▸ Work to do
Output the records below word for word, leaving out the pictures.

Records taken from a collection

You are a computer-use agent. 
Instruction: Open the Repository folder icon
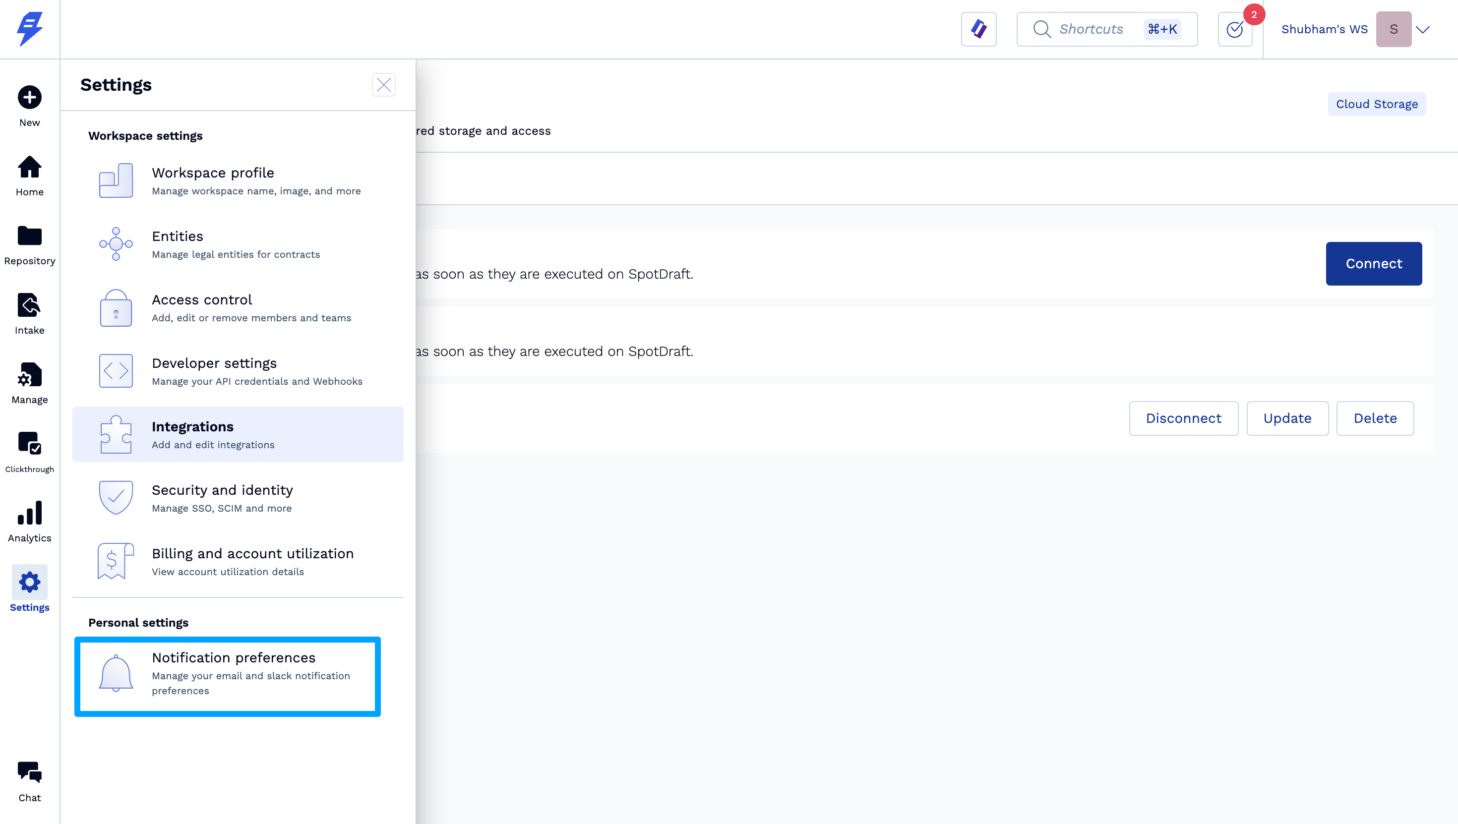coord(29,236)
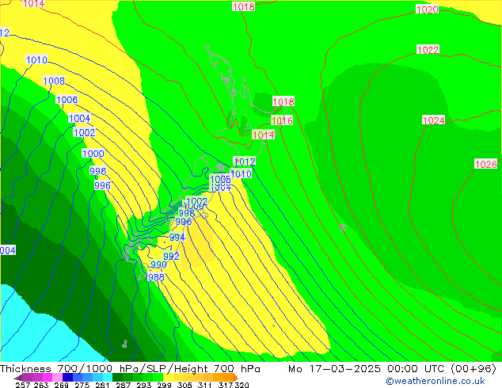This screenshot has width=502, height=388.
Task: Click the blue 1010 label at upper left
Action: 36,60
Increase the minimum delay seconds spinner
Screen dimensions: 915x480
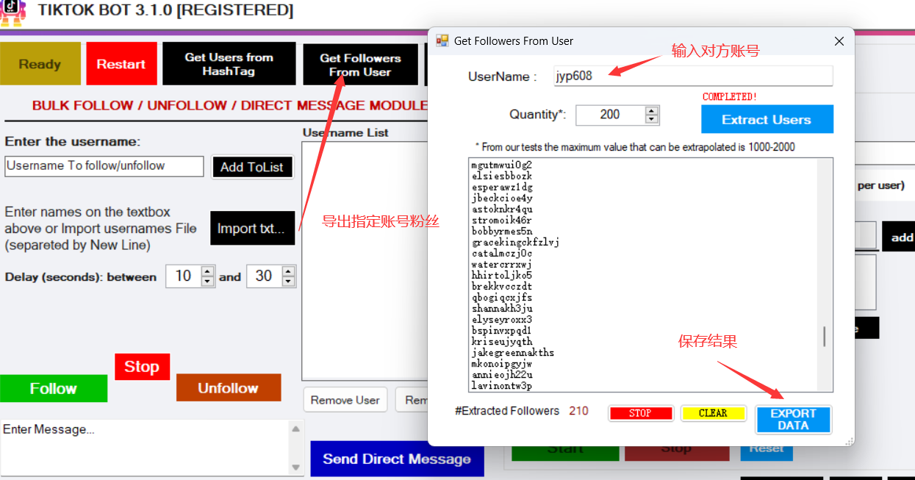pyautogui.click(x=207, y=272)
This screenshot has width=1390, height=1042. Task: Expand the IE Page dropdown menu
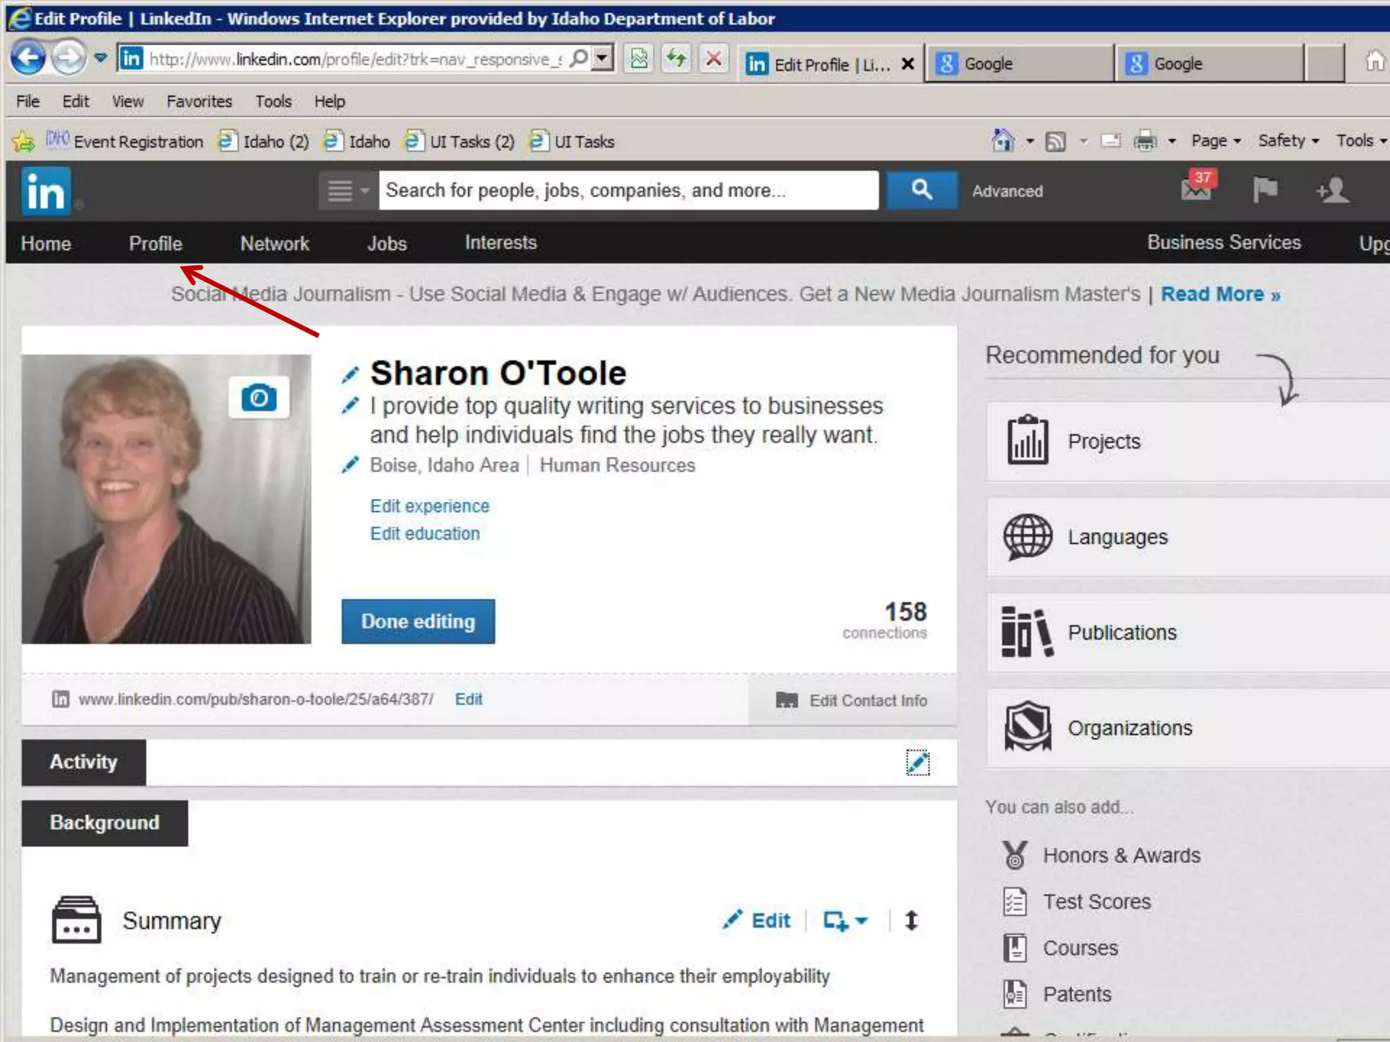click(1216, 140)
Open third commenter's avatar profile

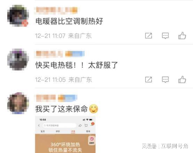(18, 103)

▸ Answer to the exercise
You are a computer-use agent. 
Instruction: Open the Repository folder icon
coord(29,236)
This screenshot has width=502, height=388.
Task: Click the blue 1010 label at upper left
Action: 36,60
Increase the minimum delay seconds spinner
Screen dimensions: 915x480
pyautogui.click(x=207, y=272)
This screenshot has width=1390, height=1042. Task: Expand the IE Page dropdown menu
click(1216, 140)
Open third commenter's avatar profile

(18, 103)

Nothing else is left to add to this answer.